### What to produce
For each line in the data that includes "teenagers", make a copy.

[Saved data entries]
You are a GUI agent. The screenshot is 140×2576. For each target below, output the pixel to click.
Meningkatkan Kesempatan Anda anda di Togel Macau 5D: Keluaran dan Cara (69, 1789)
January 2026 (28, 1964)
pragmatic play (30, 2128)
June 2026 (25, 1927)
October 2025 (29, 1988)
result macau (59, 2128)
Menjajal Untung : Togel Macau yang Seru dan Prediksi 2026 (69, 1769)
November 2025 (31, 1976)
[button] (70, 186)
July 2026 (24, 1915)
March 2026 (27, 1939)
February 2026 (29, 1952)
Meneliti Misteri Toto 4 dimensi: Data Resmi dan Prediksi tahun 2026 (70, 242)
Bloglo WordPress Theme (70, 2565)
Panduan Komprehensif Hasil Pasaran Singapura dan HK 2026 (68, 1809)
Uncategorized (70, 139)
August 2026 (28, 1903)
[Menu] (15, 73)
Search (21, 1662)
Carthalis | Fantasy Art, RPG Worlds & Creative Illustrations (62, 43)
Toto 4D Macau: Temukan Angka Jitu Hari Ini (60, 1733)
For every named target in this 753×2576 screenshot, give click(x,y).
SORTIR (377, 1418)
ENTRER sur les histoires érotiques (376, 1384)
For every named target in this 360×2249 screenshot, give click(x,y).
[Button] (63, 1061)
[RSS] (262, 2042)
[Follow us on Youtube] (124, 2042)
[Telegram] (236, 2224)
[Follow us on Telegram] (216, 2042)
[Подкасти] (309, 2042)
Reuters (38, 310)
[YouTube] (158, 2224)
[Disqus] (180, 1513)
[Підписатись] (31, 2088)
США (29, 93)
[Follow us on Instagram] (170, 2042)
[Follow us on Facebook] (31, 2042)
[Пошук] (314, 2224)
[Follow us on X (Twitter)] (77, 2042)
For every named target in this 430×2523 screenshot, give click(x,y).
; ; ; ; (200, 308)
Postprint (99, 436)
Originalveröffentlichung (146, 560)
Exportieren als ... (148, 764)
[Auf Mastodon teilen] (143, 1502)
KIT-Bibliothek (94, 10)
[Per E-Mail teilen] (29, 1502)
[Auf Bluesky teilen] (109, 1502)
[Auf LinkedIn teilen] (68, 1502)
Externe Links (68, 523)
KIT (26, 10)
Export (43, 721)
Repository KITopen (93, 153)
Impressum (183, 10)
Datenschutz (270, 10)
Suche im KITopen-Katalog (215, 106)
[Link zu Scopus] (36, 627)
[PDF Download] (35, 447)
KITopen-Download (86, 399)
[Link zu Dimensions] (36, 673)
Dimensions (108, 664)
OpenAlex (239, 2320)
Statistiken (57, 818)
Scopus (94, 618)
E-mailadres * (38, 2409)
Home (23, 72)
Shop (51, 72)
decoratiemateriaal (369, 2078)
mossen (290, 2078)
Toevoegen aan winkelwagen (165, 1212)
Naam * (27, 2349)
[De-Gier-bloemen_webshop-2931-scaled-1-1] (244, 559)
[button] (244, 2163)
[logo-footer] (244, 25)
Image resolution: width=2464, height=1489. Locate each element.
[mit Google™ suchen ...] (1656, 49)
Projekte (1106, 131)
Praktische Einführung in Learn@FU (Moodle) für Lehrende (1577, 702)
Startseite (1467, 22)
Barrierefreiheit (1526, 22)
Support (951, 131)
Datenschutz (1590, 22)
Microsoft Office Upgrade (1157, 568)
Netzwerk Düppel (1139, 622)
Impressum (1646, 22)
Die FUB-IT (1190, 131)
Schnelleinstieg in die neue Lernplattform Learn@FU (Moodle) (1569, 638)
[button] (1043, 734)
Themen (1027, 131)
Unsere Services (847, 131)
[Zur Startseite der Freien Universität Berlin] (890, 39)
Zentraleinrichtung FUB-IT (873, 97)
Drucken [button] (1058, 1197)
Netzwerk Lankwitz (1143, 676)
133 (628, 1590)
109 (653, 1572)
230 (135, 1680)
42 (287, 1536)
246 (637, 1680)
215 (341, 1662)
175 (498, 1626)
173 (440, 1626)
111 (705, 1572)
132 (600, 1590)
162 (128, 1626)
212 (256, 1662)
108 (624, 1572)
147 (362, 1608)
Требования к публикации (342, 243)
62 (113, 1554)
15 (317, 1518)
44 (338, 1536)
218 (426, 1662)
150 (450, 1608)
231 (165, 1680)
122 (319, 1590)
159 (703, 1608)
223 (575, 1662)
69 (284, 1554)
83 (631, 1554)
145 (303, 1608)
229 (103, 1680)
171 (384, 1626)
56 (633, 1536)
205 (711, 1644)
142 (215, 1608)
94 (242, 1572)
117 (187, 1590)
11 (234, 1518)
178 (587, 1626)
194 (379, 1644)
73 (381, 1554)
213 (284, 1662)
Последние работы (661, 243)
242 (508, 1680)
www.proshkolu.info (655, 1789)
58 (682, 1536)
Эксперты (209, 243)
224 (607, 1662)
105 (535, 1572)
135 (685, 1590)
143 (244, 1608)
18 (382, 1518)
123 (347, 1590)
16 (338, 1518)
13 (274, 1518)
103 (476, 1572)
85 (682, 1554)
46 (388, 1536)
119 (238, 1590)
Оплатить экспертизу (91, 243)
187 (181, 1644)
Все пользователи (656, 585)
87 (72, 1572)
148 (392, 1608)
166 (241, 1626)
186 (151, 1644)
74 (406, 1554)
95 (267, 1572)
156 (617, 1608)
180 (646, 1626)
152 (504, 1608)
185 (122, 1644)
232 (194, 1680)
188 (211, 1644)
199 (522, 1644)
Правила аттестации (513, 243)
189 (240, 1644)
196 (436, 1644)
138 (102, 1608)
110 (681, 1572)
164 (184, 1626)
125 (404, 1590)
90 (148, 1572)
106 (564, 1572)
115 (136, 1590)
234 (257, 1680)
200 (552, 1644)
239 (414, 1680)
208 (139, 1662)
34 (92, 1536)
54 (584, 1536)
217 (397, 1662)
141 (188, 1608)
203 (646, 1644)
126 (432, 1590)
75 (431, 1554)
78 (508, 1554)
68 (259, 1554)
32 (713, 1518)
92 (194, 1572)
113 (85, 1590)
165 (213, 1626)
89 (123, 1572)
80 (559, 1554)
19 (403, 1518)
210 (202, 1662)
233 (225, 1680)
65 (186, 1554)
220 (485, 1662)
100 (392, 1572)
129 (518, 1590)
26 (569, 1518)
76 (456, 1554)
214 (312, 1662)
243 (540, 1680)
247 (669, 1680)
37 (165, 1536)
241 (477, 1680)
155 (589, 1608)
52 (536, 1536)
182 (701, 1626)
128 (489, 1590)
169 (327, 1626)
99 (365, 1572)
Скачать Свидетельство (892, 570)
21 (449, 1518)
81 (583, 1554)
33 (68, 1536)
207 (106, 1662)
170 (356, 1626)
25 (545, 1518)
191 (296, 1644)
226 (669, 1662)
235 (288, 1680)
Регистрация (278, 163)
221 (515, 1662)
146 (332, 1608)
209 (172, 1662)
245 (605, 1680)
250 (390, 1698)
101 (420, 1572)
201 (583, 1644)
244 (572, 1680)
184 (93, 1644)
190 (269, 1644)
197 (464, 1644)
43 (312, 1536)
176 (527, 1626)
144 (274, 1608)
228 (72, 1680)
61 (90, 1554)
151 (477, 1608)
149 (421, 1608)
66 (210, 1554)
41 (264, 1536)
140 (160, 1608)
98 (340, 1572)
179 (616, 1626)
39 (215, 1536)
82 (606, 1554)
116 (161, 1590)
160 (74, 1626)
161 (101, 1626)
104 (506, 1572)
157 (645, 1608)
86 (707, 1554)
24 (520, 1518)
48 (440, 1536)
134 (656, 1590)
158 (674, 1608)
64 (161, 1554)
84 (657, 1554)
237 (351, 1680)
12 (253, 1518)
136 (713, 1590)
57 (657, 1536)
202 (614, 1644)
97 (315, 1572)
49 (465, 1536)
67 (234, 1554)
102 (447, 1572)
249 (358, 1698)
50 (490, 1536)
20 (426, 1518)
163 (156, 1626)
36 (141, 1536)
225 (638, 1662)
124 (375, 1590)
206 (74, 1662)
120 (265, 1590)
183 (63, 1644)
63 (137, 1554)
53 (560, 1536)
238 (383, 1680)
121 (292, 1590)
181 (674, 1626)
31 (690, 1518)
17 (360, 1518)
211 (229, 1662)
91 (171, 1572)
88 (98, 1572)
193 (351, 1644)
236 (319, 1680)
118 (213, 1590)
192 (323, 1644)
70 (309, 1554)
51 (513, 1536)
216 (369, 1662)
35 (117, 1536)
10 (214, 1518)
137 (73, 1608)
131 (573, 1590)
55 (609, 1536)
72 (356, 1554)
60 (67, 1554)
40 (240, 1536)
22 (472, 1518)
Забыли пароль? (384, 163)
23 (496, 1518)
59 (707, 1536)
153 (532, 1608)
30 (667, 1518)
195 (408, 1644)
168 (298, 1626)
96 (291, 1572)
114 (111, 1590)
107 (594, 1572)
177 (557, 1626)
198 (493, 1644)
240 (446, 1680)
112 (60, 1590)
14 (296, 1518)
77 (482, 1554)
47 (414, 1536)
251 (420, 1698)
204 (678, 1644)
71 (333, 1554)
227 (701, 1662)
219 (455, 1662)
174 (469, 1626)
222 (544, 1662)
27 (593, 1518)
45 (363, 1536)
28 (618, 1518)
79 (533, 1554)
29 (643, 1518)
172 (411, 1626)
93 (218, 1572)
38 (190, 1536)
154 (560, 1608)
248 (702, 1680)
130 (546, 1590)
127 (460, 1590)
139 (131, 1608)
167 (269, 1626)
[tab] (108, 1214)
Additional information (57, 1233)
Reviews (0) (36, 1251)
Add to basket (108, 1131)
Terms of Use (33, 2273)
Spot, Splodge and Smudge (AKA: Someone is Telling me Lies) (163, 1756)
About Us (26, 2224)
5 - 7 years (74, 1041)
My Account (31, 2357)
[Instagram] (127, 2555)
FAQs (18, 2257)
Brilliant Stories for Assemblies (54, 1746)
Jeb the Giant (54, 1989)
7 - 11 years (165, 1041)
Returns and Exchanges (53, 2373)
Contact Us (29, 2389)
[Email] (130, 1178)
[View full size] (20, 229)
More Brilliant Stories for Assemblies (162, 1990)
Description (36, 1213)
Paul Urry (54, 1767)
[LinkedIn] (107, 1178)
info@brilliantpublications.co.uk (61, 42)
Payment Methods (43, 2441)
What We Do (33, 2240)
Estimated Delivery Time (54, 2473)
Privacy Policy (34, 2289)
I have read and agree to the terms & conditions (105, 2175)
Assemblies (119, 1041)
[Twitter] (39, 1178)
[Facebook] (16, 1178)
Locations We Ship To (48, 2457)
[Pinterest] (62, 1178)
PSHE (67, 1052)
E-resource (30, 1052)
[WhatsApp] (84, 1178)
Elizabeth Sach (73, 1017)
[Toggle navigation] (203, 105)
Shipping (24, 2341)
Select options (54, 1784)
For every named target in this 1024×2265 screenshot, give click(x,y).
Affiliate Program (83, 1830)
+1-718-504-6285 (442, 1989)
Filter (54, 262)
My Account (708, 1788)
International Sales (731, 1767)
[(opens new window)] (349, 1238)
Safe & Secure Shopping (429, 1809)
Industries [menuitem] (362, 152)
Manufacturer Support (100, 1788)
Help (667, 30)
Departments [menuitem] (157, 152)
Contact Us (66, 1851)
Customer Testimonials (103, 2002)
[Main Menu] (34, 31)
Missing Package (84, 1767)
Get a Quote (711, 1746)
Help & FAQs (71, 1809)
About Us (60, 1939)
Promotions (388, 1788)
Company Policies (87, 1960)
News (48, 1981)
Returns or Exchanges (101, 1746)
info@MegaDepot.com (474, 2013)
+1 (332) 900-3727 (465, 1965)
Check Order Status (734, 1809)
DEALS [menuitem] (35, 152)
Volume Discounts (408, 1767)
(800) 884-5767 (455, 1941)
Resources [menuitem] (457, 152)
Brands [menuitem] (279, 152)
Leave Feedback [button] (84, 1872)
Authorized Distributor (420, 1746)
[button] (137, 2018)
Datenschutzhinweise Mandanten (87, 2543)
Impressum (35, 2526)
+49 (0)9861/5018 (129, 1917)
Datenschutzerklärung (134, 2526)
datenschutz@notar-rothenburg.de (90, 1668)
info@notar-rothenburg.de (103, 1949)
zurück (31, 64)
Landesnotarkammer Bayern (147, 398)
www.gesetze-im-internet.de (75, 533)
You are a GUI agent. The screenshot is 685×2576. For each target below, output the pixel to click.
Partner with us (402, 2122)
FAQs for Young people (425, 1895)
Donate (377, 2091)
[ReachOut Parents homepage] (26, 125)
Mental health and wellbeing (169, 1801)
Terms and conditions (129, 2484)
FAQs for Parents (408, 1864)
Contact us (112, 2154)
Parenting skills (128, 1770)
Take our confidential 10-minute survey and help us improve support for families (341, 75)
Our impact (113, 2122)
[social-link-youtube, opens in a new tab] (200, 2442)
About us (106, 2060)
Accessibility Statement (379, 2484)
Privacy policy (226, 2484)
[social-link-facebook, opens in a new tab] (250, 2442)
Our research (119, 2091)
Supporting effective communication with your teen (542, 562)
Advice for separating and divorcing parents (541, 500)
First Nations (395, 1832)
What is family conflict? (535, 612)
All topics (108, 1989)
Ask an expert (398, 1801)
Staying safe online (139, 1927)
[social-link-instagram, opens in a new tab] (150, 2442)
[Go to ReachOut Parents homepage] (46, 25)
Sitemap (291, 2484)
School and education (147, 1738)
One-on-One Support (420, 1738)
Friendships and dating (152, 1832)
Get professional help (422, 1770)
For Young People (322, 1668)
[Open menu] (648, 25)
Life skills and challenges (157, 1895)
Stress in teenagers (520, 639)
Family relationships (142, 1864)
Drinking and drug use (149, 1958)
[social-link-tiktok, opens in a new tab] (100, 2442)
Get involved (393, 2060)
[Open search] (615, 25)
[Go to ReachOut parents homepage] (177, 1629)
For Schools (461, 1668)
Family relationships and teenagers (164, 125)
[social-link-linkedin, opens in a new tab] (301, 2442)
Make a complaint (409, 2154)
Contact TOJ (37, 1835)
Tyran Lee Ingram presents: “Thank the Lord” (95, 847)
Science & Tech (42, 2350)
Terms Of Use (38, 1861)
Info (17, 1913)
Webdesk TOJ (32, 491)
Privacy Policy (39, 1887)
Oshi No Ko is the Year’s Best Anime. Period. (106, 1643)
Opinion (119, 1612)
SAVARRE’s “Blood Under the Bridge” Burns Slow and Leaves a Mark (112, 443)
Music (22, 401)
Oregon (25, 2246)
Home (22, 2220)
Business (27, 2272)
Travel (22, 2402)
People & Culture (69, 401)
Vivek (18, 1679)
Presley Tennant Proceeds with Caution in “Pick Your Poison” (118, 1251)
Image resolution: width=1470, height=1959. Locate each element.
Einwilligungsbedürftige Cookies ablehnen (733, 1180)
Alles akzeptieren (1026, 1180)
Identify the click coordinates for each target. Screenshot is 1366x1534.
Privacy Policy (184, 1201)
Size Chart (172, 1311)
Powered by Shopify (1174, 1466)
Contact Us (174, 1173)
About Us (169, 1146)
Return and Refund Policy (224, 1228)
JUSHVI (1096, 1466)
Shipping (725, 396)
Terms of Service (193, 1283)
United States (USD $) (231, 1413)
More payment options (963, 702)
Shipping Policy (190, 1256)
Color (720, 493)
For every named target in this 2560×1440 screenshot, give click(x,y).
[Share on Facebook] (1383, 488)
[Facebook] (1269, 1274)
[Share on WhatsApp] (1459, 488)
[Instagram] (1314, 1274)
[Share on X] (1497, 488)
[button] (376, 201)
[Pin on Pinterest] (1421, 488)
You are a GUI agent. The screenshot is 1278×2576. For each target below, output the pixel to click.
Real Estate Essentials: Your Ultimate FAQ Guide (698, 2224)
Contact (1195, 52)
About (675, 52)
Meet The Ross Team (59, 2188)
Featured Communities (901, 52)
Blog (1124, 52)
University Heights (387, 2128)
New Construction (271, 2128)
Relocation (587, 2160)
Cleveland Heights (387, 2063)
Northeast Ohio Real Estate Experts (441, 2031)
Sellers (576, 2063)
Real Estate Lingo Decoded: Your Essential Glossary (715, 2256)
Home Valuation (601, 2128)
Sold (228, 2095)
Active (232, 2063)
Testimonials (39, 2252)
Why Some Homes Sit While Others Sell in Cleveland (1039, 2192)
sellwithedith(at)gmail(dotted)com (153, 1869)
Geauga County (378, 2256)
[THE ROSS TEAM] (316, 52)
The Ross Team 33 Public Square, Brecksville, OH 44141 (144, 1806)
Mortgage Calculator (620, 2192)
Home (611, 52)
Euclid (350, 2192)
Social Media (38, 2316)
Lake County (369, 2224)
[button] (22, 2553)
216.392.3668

### Reply
Stress in teenagers (520, 639)
Family relationships and teenagers (164, 125)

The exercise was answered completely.